Possible extension on import duties for Chinese solar modules causing protests

Possible extension on import duties for Chinese solar modules causing protests

Despite strong protests, the EU commission is consdering extending the import tariffs for Chinese solar modules and panels by another 18 months. Time is running out, as a final decision has to be announced by March 5.

 

Late last week, the European Union’s Appeal Committee suggested an extension of the current anti-dumping and anti-subsidy duties for Chinese solar modules and panels. Albeit no official statement has been made yet, time is running out, and a final decision has to be announced by March 5. The proposed extension was initially for 25 months, starting from March 2017, yet this was rejected by the majority of the EU states, hence a reduction to 18 months was made.

 

Industry association requests sensible compromise

SolarPower Europe and other industry association like the BDEW and the Solar Alliance for Europe (Safe) are against the import tariffs, as they result in higher electricity rates. EU Prosun, however, supports the proposal.

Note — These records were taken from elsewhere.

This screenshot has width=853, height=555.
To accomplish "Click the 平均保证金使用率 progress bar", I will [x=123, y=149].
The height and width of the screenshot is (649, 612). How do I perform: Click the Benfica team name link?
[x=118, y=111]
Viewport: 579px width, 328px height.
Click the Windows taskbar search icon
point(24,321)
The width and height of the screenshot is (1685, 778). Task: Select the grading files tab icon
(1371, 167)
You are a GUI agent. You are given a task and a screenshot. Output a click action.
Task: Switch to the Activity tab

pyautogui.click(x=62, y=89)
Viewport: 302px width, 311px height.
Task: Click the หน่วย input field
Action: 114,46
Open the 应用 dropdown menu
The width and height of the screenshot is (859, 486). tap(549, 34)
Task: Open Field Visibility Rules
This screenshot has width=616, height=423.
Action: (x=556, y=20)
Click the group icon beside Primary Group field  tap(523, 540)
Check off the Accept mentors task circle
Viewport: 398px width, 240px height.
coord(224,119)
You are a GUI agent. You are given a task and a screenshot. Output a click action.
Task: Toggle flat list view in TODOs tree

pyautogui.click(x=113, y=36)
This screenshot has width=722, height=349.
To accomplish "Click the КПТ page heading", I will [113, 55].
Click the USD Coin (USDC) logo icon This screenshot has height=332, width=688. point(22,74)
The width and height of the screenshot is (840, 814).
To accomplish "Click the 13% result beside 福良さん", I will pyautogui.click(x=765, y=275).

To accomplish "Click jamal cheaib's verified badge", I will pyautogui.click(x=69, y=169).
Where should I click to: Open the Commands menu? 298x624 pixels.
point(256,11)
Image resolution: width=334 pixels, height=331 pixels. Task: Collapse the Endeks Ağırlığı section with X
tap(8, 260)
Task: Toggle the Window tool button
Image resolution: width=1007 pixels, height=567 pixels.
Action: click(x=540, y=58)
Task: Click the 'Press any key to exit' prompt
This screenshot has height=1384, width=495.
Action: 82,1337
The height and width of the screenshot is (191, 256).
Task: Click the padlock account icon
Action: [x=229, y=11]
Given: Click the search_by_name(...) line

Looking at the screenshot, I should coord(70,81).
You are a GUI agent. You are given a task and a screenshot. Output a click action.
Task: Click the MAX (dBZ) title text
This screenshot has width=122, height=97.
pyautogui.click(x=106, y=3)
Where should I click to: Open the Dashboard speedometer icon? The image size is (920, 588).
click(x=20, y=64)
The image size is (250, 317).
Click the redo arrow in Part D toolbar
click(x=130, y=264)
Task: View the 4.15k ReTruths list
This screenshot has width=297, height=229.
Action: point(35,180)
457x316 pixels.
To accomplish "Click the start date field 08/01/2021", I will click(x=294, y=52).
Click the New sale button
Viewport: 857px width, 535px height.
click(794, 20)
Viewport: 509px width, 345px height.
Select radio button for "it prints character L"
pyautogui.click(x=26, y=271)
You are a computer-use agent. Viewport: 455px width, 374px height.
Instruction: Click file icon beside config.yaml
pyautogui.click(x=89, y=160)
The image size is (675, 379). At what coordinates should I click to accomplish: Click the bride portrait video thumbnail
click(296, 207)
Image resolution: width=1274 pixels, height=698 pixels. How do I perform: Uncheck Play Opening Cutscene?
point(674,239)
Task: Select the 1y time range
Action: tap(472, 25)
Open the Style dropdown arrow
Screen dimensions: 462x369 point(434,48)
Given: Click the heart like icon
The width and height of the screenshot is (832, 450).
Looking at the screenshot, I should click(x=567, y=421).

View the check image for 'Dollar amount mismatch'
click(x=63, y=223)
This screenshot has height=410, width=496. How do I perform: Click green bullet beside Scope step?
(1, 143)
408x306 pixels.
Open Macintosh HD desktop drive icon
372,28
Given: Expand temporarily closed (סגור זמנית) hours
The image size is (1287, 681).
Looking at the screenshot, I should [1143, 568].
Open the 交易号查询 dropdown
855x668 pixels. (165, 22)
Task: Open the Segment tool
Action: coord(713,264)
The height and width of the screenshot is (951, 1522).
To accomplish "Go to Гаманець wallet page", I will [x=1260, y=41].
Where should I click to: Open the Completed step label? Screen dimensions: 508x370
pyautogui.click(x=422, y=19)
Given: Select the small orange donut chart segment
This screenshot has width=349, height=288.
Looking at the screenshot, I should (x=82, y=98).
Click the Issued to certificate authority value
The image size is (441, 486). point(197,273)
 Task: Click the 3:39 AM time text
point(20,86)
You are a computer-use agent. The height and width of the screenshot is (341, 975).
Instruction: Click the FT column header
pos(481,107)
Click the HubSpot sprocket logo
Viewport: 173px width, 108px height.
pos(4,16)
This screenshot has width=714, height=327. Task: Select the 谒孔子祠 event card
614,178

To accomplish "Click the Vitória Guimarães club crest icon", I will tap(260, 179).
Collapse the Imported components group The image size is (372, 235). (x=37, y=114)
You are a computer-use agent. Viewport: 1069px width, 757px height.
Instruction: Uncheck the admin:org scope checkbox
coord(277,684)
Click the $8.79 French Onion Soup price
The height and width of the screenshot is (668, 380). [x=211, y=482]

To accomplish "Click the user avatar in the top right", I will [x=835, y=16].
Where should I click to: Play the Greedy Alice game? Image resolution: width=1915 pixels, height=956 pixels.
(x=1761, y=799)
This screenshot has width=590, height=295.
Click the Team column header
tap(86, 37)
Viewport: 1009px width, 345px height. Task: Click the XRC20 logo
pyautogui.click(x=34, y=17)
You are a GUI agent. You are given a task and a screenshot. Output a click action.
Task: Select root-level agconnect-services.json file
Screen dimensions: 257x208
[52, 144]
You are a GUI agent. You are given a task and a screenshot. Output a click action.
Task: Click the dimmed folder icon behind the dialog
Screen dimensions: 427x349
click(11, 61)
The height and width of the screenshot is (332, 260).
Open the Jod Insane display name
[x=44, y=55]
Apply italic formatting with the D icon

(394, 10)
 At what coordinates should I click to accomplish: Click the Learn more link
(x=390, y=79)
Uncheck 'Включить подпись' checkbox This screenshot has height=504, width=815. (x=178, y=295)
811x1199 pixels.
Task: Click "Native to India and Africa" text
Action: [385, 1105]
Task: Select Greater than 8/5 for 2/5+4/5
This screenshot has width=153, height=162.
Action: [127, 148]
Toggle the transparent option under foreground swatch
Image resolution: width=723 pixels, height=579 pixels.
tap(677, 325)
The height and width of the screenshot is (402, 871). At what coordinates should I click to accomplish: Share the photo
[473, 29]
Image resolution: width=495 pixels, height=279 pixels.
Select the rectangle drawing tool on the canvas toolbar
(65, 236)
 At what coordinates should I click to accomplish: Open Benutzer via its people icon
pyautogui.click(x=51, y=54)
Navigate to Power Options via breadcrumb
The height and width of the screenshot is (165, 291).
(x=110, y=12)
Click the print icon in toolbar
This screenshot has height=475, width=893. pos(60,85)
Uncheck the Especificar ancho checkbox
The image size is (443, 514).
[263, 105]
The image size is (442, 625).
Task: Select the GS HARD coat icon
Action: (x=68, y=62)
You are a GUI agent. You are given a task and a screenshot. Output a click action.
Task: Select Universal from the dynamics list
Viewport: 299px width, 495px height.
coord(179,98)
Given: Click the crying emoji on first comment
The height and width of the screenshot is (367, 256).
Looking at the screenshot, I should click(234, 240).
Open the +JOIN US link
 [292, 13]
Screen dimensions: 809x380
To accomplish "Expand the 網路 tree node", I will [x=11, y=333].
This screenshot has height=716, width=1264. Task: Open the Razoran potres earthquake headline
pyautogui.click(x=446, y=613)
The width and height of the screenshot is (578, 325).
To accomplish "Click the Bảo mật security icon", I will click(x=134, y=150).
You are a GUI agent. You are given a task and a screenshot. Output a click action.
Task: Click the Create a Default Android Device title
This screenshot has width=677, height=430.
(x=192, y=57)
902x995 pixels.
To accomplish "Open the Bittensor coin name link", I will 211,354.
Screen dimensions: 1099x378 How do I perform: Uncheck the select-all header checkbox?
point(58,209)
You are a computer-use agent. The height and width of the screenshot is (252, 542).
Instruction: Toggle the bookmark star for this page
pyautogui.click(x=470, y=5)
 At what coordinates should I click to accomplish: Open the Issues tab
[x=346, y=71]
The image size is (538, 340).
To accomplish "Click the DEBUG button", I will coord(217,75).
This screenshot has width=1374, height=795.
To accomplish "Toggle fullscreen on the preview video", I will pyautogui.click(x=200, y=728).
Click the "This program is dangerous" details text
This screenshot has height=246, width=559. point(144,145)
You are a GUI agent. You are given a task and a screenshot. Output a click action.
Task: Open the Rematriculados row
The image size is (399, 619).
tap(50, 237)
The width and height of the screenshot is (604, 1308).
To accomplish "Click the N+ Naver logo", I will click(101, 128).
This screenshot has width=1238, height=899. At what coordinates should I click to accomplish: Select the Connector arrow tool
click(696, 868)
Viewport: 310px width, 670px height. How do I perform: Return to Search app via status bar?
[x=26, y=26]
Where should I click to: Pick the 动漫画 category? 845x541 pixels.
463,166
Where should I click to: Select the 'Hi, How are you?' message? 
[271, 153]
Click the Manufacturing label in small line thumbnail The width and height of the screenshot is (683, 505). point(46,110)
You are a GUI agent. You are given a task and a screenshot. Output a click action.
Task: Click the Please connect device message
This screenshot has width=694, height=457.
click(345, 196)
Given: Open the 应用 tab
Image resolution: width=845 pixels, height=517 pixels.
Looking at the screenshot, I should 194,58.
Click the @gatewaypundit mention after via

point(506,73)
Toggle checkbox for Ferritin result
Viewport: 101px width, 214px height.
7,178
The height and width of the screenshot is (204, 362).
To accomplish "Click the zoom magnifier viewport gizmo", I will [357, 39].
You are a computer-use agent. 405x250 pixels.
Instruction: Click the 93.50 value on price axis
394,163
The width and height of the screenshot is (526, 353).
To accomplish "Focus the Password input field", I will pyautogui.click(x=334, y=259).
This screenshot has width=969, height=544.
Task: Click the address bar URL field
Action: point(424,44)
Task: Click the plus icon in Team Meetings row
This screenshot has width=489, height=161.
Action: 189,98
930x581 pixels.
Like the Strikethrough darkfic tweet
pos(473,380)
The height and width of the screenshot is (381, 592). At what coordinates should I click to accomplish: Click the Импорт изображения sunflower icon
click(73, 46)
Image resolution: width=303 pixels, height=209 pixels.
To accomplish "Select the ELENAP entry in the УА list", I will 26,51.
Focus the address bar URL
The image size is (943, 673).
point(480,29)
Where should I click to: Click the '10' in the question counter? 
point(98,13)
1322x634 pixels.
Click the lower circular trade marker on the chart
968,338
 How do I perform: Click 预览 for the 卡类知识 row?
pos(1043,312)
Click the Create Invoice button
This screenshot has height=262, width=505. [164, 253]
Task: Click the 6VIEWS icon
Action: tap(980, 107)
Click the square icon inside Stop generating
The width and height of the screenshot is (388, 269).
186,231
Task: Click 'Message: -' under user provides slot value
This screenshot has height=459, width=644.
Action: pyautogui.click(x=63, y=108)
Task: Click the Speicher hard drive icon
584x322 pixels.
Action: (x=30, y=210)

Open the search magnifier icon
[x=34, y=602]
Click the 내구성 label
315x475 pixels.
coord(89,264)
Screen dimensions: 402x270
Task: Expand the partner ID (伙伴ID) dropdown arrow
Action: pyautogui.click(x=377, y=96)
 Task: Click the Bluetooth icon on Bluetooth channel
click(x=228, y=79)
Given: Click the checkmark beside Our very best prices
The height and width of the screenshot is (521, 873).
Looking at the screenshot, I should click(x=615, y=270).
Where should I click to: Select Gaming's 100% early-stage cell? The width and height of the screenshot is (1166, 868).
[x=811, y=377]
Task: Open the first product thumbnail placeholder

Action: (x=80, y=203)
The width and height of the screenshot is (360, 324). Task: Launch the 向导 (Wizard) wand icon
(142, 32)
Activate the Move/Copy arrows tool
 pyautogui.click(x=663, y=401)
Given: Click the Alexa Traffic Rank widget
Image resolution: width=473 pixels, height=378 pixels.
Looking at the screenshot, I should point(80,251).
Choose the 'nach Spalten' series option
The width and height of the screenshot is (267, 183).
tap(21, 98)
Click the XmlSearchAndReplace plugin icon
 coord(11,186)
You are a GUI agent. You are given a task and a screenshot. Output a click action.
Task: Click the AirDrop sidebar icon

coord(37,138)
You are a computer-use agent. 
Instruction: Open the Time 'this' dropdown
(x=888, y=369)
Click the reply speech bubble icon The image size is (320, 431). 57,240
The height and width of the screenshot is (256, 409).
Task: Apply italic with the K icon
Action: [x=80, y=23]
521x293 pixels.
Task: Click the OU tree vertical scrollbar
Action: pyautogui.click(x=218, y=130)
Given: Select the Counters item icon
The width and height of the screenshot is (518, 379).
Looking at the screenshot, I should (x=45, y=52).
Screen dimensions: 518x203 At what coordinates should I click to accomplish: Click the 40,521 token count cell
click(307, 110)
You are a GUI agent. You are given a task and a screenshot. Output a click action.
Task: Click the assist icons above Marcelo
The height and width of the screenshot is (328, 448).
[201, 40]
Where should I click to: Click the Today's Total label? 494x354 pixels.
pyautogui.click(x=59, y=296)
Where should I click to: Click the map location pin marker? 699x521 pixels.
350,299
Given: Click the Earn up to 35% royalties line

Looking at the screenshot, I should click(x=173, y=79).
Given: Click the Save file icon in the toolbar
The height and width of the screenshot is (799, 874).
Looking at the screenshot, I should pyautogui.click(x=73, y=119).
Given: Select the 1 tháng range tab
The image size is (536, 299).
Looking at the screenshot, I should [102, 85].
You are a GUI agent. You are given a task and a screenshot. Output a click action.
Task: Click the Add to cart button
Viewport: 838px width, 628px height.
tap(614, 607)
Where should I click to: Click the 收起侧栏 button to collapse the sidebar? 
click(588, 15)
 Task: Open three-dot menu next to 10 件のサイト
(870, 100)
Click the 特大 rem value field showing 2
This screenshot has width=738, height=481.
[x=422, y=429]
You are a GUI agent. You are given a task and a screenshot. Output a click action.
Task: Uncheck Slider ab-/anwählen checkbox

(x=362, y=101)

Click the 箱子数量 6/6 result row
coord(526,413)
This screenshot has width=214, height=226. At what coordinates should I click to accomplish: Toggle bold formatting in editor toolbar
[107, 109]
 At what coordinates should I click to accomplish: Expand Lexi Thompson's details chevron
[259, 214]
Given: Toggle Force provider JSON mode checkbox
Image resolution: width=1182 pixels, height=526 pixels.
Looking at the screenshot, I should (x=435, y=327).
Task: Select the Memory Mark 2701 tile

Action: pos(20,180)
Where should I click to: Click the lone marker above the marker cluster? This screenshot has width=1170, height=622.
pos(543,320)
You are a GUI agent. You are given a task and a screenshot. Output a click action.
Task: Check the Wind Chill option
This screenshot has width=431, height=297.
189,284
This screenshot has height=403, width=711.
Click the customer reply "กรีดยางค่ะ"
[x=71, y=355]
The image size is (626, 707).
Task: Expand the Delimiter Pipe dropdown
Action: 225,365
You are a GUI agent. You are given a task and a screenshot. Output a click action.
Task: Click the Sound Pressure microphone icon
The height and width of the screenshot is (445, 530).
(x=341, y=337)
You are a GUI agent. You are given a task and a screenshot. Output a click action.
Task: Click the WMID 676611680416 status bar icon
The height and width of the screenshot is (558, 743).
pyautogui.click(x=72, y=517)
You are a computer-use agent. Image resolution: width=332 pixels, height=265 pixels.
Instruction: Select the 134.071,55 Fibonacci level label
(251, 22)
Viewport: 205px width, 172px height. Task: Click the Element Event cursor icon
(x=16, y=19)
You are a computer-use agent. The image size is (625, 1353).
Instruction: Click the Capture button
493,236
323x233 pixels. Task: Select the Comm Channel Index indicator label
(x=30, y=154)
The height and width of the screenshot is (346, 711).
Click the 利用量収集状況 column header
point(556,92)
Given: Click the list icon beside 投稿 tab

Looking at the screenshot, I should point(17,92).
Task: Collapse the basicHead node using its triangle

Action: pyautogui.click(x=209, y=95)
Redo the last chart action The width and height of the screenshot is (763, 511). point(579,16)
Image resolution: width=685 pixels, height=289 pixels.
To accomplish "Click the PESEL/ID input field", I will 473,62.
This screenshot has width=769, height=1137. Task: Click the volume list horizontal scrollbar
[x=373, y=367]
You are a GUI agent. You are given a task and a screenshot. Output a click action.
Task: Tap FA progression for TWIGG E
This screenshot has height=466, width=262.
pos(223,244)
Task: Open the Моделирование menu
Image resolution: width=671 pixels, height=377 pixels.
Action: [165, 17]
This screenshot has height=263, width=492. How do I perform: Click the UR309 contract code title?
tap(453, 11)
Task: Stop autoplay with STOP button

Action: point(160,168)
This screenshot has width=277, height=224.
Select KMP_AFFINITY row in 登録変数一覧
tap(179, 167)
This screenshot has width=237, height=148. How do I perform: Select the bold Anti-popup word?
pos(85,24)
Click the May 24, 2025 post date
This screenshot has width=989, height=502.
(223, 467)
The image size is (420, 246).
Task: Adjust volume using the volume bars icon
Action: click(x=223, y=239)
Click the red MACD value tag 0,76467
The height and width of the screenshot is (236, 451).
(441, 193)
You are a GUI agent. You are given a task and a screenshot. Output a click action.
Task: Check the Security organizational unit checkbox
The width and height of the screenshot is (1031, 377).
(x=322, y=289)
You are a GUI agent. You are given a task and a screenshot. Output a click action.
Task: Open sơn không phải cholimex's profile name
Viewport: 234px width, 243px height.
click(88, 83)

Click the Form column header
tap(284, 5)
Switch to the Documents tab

“This case is the first to go to an Appeal Committee which shows how unpopular these measures are. The Commission has been required to reduce the application period from 24 to 18 months on both anti-dumping and anti-subsidy measures. Yet, a much more sensible compromise for our industry would have been 12 months’ application period with a clearer intent of ending the measures”, James Watson, CEO of SolarPower Europe, explained.

 

SolarPower Europe looking forward to removal of tariffs

In order to gain a clear overview of the situation, the Commission will most probably look closely into the Minimum Import Price undertaking and the administrative effort of the measures. “Member States and the European solar industry will look to the future and await the removal of the duties as a boost for our sector. We look forward to working with the Commission to ensure a growing European solar sector to the benefit of European consumers, solar businesses and the European Union’s climate change objectives,” Kristina Thoring, Political Communications Advisor at SolarPower Europe, said.